Non si può parlare di attrattività, se non ci si sofferma a riflettere sulla molto discussa “Smart City”, per Inverardi una scelta obbligata che non lascia spazio a discussioni, sempre inclusa nella prospettiva di far fronte alla “competizione” con altre città.
Nessuno vuole rimanere indietro e la strada nel 2013 è senz’altro la digitalizzazione, come fa notare Oscar Cicchetti, direttore Strategia Telecom Italia, critico sul piano Ocse definito “di principio” e che ha proposto invece di non parlare più di “Città Intelligente” ma di un piano di sviluppo digitale, che richiami anche le piccole aziende e che segua la strada della digitalizzazione con coraggio.
“Oggi in Italia - critica Cicchetti - un terzo della popolazione non usa internet, i servizi pubblici non sono digitalizzati e siamo il Paese che compra meno in rete, questi sono dati preoccupanti perché restare indietro nell’uso del digitale, significa avere meno opportunità”.
E parlando di opportunità, il professor Schippa, intervenuto dal pubblico, ha sottolineato che l’amministrazione e il governo avrebbero dovuto muoversi per incentivare quello che sembra essere l’investimento che garantisce maggiore possibilità di successo, ovvero il progetto Calafati che, con i 20.000 studenti, rialzerebbe lo stato di degrado in cui versava la città già prima del terremoto e riuscirebbe non solo a farla sopravvivere ma addirittura a farla sviluppare.
L’Aquila tuttavia non dovrà distinguersi solo per “contenuti” ma anche per come saprà presentarsi a chiunque verrà a studiare o lavorare qui e questo non può prescindere da un buona disponibilità di servizi.
“Un città priva di servizi, è una città priva di futuro”, ha detto Paolo Aielli, titolare dell'Ufficio Speciale della Ricostruzione che racconta dell'accordo firmato con Enel il 21 marzo per il rifacimento elettrico di 35.000 utenze in città e che significherà energia allocata in modo dinamico e un uso migliore delle fonti alternative.
“Sfido altre città ad avere un progetto del genere”.
La polemica di Antonio Congeduti, dal pubblico, “nessuno di voi, che siete seduti qui, ha fatto qualcosa per aiutare quelle forze sociali nate dopo il terremoto”, è stata seguita da un invito più pacato ad un dialogo “popolare”. L’apertura verso le spinte che emergono dal basso, d'altra parte, è stato uno dei cardini intorno cui è ruotato il dibattito.
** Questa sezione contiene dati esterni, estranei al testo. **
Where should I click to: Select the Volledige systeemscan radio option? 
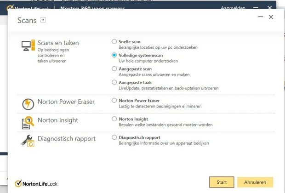(114, 55)
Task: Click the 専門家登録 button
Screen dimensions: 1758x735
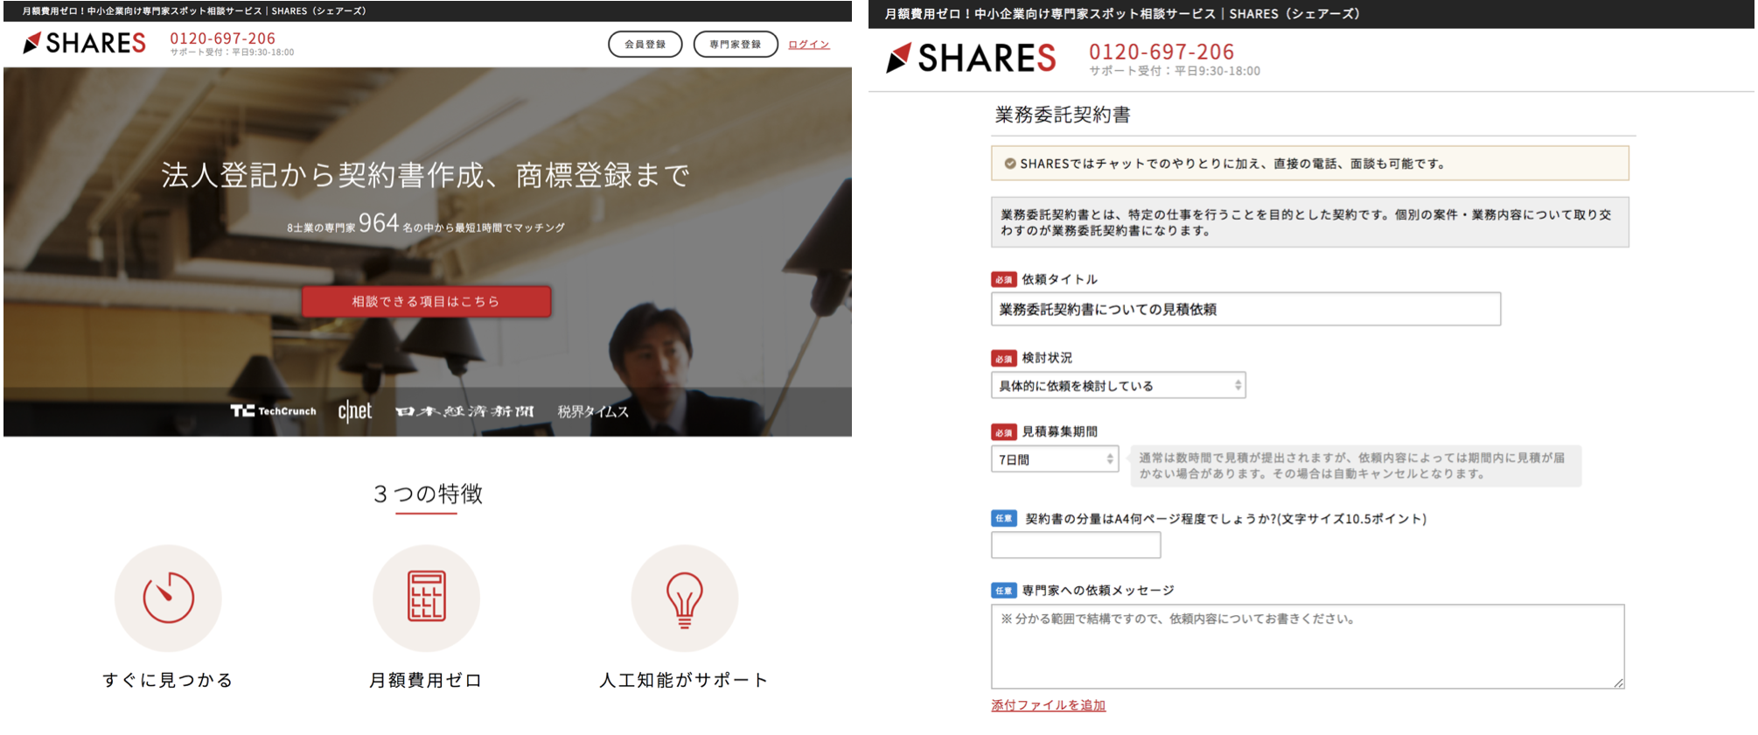Action: coord(735,45)

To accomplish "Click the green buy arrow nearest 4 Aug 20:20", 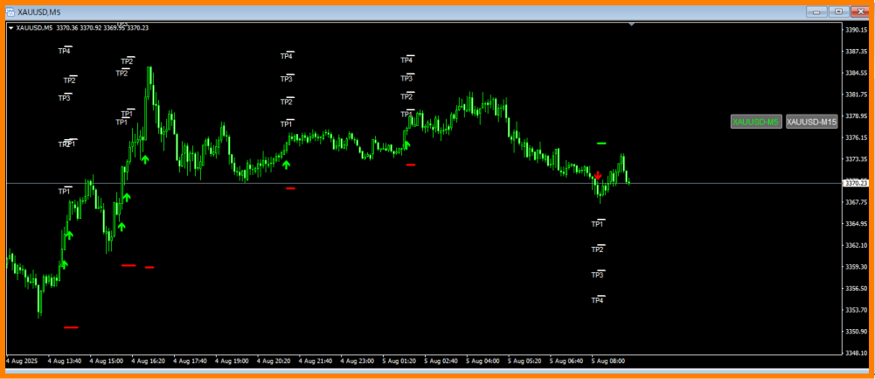I will pyautogui.click(x=286, y=164).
Le parole di Paola Inverardi, che hanno suscitato il plauso del pubblico, hanno incarnato perfettamente il concetto: “Cittadino - ha spiegato - è chiunque lasci un segno della sua intelligenza nella città, gli studenti sono perciò cittadini e come tali vanno inseriti in progetti reali e nella vita sociale e culturale della città”.
Tutti d’accordo, dunque, sull'idea di un nuovo modello di città caratterizzato da attrattività e apertura verso l’esterno. Ingrediente principale, l'ottimismo. “Si tratta - come fa notare Oscar Cicchetti - di fare come il contadino che pianta gli ulivi e si dice li pianti per i propri figli perché non farà in tempo a goderne i frutti”.